Taylor judge Brett Murphy recognized the degree of difficulty in reporting the story and covering the extremely sensitive subject matter, saying: “Convicted murderers are not naturally sympathetic subjects. Chammah handled it deftly. The writing was compelling but not overly sentimental. He gained the trust of a very vulnerable population and used the ‘mercy workers’ as a vehicle to reveal the myriad problems of the death penalty system.”

The journalists who helped judge the 2023 Taylor Award competition are Tony Plohetski, a reporter for the Austin American-Statesman and winner of the 2022 Taylor Award; Raquel Rutledge, investigations editor at The Examination and a 2012 Nieman Fellow and Ken Armstrong, a ProPublica reporter and a 2001 Nieman Fellow, who together were finalists for the 2022 Taylor Award; Brett Murphy a ProPublica reporter and finalist for the 2022 Taylor Award; and Wonbo Woo, a New York-based producer and 2016 Nieman Fellow who teaches at Columbia Journalism School. Armstrong and Murphy selected entries for the final round, but recused themselves from choosing the winner and finalists due to conflicts of interest.

The Taylor Award is presented by the Nieman Foundation for Journalism at Harvard. The honor includes a $10,000 prize for the winner and $1,000 each for the two finalists. The award program was established through gifts for an endowment by members of the Taylor family, who published The Boston Globe from 1872 to 1999. The purpose of the award is to encourage fairness in news coverage by America’s journalists and news organizations.

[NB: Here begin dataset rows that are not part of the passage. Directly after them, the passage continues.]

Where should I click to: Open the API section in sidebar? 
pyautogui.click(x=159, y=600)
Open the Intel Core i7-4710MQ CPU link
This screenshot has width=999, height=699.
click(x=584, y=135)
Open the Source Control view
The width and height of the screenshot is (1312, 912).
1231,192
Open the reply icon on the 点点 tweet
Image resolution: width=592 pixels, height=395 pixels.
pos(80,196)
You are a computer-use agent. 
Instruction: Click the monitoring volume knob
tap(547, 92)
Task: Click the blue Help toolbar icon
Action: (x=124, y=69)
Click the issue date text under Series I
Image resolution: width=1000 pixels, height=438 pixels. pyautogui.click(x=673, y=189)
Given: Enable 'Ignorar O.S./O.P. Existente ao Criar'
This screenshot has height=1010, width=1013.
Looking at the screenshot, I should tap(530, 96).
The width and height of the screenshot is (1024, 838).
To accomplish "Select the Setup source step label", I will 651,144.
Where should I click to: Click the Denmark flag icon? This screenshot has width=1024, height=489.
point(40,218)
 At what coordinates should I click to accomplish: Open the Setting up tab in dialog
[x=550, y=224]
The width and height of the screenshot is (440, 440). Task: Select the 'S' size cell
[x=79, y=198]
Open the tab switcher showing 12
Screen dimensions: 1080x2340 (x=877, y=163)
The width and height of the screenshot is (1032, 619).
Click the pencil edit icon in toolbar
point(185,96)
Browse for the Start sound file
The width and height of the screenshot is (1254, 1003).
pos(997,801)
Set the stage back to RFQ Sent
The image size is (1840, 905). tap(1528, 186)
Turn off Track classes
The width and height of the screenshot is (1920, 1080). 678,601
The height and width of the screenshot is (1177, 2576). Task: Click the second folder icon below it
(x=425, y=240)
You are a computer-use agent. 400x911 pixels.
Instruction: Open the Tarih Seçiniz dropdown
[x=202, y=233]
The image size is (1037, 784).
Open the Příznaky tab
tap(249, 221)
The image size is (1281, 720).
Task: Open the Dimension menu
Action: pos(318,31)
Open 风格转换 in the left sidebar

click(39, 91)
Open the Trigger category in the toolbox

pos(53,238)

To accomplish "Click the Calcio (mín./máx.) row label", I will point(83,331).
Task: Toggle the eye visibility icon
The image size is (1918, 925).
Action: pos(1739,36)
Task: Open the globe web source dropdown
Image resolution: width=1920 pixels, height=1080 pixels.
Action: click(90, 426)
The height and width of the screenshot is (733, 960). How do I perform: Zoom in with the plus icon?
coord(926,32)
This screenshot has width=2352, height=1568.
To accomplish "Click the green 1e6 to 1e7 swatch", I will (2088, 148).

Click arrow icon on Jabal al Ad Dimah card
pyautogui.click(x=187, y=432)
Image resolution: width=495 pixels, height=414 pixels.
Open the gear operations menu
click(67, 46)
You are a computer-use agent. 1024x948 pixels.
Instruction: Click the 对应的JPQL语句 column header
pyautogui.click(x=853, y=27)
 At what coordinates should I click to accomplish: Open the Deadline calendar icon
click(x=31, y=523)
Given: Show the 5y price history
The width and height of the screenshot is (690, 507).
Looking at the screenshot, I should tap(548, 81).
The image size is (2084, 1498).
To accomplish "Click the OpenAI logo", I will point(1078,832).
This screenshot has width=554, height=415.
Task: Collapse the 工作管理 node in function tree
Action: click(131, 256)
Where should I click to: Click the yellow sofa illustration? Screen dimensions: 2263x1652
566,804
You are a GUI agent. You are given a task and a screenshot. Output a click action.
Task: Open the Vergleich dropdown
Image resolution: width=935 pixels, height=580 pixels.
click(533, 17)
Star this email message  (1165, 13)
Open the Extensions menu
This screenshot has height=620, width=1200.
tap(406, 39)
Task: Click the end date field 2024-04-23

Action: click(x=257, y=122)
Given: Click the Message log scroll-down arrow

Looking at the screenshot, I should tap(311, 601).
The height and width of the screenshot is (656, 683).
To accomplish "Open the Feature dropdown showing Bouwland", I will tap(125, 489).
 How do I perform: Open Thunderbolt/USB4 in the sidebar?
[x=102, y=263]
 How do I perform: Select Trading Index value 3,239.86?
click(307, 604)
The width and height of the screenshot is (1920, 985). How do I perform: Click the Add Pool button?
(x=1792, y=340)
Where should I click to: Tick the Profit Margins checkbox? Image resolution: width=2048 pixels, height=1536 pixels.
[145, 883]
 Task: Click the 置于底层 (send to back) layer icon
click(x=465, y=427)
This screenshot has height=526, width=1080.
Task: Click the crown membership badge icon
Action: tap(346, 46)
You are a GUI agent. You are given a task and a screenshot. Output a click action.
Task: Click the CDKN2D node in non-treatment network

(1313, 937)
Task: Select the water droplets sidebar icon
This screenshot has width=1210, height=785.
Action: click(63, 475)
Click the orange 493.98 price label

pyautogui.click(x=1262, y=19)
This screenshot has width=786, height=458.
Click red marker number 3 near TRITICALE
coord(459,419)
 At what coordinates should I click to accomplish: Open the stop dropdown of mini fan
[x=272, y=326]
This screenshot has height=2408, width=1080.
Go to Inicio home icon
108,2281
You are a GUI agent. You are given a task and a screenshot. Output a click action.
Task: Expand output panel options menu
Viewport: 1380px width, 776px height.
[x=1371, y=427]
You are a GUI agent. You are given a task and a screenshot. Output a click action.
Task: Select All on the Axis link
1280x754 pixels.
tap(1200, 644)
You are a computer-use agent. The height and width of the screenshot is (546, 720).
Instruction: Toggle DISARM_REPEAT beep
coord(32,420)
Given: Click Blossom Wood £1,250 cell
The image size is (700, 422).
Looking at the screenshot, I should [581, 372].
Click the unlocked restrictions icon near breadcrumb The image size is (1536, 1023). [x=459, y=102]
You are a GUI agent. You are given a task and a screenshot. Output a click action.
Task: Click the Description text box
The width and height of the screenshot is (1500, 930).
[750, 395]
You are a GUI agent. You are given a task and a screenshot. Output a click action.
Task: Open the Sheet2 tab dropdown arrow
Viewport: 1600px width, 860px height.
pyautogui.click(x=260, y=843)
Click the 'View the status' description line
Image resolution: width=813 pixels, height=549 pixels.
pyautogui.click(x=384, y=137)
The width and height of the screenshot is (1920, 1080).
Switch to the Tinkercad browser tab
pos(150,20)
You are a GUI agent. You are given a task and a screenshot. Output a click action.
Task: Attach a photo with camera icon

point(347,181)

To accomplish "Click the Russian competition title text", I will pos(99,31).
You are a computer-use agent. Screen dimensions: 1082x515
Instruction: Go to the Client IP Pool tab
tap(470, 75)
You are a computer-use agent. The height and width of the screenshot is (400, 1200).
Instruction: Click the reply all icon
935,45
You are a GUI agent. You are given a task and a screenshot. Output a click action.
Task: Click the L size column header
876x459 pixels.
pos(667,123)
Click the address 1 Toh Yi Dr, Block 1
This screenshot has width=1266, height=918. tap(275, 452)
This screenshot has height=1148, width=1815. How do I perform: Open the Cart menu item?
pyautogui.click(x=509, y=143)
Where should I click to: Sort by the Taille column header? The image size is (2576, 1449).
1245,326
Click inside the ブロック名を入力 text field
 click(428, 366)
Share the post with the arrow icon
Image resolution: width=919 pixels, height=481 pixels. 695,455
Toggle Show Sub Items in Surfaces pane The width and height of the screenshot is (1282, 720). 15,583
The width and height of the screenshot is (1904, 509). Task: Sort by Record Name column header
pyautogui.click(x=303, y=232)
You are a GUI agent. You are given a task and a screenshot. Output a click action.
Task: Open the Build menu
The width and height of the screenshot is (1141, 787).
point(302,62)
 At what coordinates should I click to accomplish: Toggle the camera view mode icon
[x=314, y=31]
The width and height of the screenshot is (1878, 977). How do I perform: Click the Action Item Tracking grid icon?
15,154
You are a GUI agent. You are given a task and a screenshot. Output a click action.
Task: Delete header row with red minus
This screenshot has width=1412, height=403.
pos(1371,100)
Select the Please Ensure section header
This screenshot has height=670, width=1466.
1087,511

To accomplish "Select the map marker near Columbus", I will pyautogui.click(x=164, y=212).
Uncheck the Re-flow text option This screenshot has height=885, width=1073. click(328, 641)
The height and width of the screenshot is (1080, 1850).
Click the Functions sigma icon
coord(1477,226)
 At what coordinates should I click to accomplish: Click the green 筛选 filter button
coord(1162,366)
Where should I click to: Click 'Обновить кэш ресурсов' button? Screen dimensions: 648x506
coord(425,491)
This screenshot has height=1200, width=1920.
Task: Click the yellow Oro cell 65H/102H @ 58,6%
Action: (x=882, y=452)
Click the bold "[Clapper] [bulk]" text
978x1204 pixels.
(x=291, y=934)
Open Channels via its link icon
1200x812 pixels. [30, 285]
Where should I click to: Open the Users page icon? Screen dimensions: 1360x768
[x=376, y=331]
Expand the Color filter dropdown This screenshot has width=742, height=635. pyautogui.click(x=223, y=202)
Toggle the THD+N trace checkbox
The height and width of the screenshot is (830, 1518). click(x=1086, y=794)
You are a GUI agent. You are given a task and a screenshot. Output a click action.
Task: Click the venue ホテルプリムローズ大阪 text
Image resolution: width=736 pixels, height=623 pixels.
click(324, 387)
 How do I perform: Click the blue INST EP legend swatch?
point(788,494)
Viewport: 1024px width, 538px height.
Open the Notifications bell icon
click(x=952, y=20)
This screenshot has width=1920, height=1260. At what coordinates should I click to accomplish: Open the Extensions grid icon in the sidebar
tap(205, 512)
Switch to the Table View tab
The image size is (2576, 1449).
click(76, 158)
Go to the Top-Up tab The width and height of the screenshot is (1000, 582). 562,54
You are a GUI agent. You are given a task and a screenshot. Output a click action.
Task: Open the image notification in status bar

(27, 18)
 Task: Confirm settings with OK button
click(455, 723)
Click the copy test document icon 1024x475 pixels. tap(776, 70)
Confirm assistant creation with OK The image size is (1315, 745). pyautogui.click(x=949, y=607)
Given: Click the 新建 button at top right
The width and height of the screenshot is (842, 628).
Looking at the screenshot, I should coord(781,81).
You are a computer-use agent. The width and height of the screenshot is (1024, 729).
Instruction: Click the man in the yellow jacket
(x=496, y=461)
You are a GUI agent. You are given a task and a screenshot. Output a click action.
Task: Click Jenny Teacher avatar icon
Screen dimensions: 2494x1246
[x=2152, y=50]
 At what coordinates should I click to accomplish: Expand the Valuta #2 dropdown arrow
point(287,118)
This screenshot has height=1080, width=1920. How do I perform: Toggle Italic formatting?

The Nieman Foundation for Journalism at Harvard educates leaders in journalism, promotes innovation and elevates the standards of the profession. More than 1,700 journalists from 100 countries have been awarded Nieman Fellowships since 1938. The foundation also publishes Nieman Reports, a website and print magazine covering thought leadership in journalism; Nieman Journalism Lab, a website reporting on the future of news, innovation and best practices in the digital media age; and Nieman Storyboard, a website showcasing exceptional narrative journalism and nonfiction storytelling.